( Les premiers tests biologiques effectués sur le lapin et le
cobaye ont permis une première évaluation de la toxicité aiguë,
et été suivis par ceux où la gyromitrine a été administrée à
des groupes de lapins et de poulets et à des doses variant de
0 à 5 mg/kg par jour pendant 90 jours, ces expérimentations
ont permis d'évaluer la toxicité chronique. Les effets biologiques
les plus importants sur le lapin sont des atteintes tubulaires
rénales, alors que sur le poulet, plus sensible, ces altérations
concernent le muscle cardiaque et le parenchyme hépatique. Aucune
altération sanguine n'a été observée. Par introduction directe
des toxines dans l'estomac des souris, on observe que les MFH
et MMH sont beaucoup plus toxiques que les hydrazones correspondantes.

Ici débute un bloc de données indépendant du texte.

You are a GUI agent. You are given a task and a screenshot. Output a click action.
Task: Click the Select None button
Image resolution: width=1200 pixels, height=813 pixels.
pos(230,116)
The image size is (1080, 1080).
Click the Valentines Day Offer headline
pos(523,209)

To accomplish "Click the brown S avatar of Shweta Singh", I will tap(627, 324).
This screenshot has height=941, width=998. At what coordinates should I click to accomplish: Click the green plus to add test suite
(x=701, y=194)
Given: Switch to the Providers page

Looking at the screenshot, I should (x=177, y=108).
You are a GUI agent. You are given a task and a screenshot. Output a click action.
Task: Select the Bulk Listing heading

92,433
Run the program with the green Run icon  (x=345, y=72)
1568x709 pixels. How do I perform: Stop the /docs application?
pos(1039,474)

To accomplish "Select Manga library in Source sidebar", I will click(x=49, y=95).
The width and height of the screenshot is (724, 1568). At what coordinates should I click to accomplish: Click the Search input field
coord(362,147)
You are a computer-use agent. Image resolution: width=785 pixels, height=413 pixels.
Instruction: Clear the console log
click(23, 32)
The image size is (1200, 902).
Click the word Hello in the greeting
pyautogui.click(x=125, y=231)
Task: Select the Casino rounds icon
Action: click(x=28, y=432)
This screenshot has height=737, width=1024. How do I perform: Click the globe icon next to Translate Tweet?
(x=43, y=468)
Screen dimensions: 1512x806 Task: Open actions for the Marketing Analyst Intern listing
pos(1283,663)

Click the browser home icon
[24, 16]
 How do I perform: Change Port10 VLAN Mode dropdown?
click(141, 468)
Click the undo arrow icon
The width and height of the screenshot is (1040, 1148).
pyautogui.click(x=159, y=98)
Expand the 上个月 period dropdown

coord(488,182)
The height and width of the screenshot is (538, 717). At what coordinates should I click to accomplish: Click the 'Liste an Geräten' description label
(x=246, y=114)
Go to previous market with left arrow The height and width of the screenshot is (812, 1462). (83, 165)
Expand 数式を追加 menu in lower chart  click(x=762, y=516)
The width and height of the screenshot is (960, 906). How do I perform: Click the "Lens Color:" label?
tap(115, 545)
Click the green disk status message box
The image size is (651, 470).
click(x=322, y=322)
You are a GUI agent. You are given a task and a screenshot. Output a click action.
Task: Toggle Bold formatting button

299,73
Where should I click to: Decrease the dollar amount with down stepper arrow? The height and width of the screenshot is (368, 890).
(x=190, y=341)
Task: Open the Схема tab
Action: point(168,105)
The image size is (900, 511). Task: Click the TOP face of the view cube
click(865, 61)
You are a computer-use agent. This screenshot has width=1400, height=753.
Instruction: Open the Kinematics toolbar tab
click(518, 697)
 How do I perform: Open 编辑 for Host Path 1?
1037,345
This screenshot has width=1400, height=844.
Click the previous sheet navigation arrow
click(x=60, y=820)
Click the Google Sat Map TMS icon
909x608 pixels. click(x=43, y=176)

La mort survient dans un délai de 0,5 à 2,5 heures. A l' autopsie,
les foies sont jaunâtres et présentent une bordure sombre, leur
structure lobulaire est proéminente. Les reins sont décolorés
irrégulièrement et dans certains cas, présentent de grandes
zones sombres dues à une hémorragie corticale. Les observations
histopathologiques soulignent les nécroses de ces deux organes.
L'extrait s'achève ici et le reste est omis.